Background

Nasopharyngeal carcinoma (NPC) is an endemic cancer, with the highest incidence in Southeast Asia [1, 2]. Radiotherapy or chemoradiotherapy has become the primary treatment of early or locoregionally advanced NPC [3, 4]. However, about one-third of these patients have treatment failure due to distant metastasis [5]. The median overall survival (OS) of recurrent or metastatic NPC patients is only approximately 20 months [6]. Fluorouracil plus cisplatin is generally regarded as the standard first-line chemotherapy regimen for these patients, although it has never been directly compared with best supportive care. However, the fluorouracil regimen is limited by the requirement for deep-vein catheterization and the short duration of response. Therefore, using carefully designed, large clinical trials to find novel agents for the treatment of metastatic NPC is of critical importance. As such, in our recent Lancet article entitled “Gemcitabine plus cisplatin versus fluorouracil plus cisplatin in recurrent or metastatic nasopharyngeal carcinoma: a multicentre, randomised, open-label, phase 3 trial,” [7] we presented the preliminary results of our study of the efficacy and safety of two competing cisplatin-based combinations—gemcitabine plus cisplatin versus fluorouracil plus cisplatin—in patients with recurrent or metastatic NPC.

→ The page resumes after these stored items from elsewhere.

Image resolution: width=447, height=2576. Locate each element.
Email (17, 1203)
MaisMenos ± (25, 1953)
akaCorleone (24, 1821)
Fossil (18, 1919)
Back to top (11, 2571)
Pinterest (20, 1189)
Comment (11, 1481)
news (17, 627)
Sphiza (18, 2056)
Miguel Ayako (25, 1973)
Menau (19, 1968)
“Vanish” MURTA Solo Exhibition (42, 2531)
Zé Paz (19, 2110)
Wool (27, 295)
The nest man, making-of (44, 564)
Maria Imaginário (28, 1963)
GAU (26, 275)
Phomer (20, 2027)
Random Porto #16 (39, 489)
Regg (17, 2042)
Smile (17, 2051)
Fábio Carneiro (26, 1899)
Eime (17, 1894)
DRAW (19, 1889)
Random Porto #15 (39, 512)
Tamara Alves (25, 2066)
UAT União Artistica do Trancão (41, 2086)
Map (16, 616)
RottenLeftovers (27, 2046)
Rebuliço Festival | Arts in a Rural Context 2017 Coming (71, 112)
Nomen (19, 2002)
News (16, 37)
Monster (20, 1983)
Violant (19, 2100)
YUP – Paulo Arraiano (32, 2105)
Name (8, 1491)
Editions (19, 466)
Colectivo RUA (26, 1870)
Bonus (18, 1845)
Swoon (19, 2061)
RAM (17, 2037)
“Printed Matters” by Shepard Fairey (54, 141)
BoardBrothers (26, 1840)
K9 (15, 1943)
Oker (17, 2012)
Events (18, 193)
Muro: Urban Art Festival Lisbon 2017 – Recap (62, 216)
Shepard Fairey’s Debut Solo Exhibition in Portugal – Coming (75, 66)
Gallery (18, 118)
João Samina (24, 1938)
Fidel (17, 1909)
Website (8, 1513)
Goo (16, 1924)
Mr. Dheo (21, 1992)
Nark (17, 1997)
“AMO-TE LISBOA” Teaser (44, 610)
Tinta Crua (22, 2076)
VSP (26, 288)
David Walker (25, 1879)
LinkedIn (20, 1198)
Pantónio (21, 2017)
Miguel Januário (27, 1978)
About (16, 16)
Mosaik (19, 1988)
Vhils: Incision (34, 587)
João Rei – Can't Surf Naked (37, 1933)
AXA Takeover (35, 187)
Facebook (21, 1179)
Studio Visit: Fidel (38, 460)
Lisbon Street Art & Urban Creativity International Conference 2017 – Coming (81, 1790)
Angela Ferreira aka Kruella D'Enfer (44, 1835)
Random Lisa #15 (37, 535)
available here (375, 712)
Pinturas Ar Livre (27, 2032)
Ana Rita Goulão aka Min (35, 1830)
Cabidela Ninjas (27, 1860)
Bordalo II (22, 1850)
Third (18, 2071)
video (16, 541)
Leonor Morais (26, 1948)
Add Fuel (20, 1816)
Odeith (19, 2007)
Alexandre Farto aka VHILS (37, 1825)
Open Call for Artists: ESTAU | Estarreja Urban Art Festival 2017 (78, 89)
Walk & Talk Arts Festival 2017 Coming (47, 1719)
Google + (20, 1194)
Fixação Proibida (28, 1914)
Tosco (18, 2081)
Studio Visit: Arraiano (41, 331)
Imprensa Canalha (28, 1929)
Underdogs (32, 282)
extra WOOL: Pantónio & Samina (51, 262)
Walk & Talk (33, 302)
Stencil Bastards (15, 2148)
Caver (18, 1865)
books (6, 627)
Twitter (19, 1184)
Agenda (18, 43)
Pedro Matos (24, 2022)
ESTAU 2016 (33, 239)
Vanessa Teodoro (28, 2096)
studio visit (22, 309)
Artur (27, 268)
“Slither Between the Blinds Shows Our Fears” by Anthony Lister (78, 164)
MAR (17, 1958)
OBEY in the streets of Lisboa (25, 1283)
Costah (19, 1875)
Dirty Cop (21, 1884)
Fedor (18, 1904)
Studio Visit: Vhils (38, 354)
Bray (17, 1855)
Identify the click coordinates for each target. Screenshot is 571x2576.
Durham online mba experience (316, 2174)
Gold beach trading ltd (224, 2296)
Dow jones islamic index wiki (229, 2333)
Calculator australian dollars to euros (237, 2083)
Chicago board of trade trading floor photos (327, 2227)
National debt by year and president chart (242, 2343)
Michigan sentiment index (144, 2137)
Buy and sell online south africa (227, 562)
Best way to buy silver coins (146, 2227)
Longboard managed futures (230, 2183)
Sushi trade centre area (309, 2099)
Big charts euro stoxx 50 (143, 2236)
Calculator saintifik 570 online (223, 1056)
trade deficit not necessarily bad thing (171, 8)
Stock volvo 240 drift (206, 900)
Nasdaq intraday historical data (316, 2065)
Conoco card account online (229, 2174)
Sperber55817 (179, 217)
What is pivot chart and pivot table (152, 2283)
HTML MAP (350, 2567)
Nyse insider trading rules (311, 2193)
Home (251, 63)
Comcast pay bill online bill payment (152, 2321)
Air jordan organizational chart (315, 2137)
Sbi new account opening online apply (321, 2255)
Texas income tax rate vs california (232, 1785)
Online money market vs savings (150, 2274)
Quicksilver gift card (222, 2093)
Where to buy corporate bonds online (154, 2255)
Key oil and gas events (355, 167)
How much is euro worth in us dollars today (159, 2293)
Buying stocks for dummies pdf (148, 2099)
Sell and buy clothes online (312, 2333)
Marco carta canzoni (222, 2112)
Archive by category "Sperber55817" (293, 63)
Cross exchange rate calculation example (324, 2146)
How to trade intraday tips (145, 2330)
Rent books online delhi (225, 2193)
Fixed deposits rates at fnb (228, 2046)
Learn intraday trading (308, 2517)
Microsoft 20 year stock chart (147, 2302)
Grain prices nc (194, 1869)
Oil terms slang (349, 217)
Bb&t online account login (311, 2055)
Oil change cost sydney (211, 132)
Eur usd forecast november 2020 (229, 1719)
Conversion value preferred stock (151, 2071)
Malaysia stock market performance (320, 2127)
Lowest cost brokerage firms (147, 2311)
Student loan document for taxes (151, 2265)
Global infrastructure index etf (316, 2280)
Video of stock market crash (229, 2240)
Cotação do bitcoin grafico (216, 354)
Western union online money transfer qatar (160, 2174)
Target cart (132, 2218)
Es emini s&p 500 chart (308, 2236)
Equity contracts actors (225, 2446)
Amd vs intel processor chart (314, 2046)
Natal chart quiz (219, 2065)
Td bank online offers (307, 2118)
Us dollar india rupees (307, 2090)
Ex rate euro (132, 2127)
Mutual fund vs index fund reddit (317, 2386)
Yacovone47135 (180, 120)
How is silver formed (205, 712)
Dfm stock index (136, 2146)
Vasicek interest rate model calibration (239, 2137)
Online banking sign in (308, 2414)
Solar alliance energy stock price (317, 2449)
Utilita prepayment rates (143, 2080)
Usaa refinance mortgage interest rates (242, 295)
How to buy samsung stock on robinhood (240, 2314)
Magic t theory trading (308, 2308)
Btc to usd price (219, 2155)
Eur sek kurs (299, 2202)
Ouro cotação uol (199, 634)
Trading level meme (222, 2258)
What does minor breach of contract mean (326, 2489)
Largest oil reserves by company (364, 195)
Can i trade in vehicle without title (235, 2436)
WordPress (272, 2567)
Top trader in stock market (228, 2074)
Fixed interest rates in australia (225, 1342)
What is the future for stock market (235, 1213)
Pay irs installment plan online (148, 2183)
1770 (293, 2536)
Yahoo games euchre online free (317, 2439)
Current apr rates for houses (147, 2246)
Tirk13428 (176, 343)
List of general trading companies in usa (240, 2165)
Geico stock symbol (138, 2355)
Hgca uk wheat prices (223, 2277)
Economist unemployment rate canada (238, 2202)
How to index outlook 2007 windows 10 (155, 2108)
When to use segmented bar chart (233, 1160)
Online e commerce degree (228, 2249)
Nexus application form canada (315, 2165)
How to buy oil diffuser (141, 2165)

The study was conducted in 22 centers in China. In these centers, Epstein-Barr virus is the major etiology of NPC. A total of 362 patients were randomized in a 1:1 ratio to receive either gemcitabine plus cisplatin or fluorouracil plus cisplatin for a maximum of six 21-day treatment cycles. This was an open-labelled study. The primary endpoint was progression-free survival (PFS). The key findings were the statistically and clinically significant survival improvement of patients who received gemcitabine plus cisplatin compared with patients who received fluorouracil plus cisplatin, in both PFS [median: 7.0 vs. 5.6 months; hazard ratio (HR) 0.55; P < 0.001] and OS (median 29.1 vs. 20.9 months; HR 0.62; P = 0.003). Although the follow-up time for OS was relatively short, the substantial gain in OS might be explained by the low crossover rate of 8% to gemcitabine in the fluorouracil-plus-cisplatin group. Final OS results with more in-depth analyses are being generated.

Our exploratory analyses further suggest that the improvement of PFS for patients who received gemcitabine plus cisplatin was consistent across most subgroups. However, it should be noted that the enrolled patients were from endemic areas, where the primary NPC histological classifications are non-keratinizing undifferentiated (type III) and non-keratinizing differentiated (type II) diseases. For keratinizing subtype (type I), which is more prevalent in Western countries, whether gemcitabine is superior to fluorouracil needs more investigation. Overall, gemcitabine demonstrated more remarkable anti-tumor activity compared with fluorouracil, as seen by the significant improvement in objective response rate (64% vs. 42%, P < 0.001). Disease control rates were similarly high in both arms (90% vs. 86%).

The adverse events of both regimens were as expected. Patients who received gemcitabine had increased risks of grade ≥3 leukopenia, neutropenia, and thrombocytopenia, whereas those who received fluorouracil had an increased risk of grade ≥3 mucosal inflammation. The occurrence rates of serious adverse events were similar between the two arms (4% in the gemcitabine-plus-cisplatin group vs. 6% in the fluorouracil-plus-cisplatin group).

The next frontier in the treatment of NPC patients will entail improved prognosis stratification with existing and novel biomarkers and the development of novel drugs beyond conventional chemotherapeutics [8].

Conclusions

Our data indicate that, for patients with recurrent or metastatic NPC, gemcitabine is superior to fluorouracil in terms of OS and PFS. These results could establish gemcitabine plus cisplatin as the new standard first-line treatment regimen for this patient population.